How to Use Explicit Cursors in PL/SQL (Oracle Database 23ai)

Cursors in PL/SQL are used to handle query results that return more than one row. By default, Oracle manages cursors internally when you use simple SELECT INTO statements—these are called implicit cursors. However, when you need more control over query execution, row-by-row fetching, or want to handle multiple records in a structured way, you should use explicit cursors.

In Oracle Database 23ai, explicit cursors work as they always have, but with modern enhancements like native JSON support and vector operations, they can now be applied to new use cases. This Oracle tutorial explains how to declare, open, fetch, and close explicit cursors, how to use them with parameters, and how to apply them with JSON and vector data introduced in Oracle Database 23ai.

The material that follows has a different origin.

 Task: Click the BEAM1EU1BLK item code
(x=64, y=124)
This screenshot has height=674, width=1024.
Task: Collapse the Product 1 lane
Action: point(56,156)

Syntax of an Explicit Cursor in PL/SQL

An explicit cursor allows developers to fetch one row at a time or process rows in loops. Unlike implicit cursors, explicit cursors must be explicitly declared and controlled.

-- Step 1: Declare the cursor
CURSOR cursor_name IS
   SELECT_statement;

-- Step 2: Open the cursor
OPEN cursor_name;

-- Step 3: Fetch rows from the cursor
FETCH cursor_name INTO variable_list;

-- Step 4: Close the cursor
CLOSE cursor_name;
  • DECLARE CURSOR: Defines the cursor and assigns it a SELECT statement.
  • OPEN: Executes the SQL query and makes the result set available.
  • FETCH: Retrieves one row at a time from the result set into variables.
  • CLOSE: Releases memory and resources.

Explicit cursors are helpful when you need row-by-row processing rather than handling sets of data all at once.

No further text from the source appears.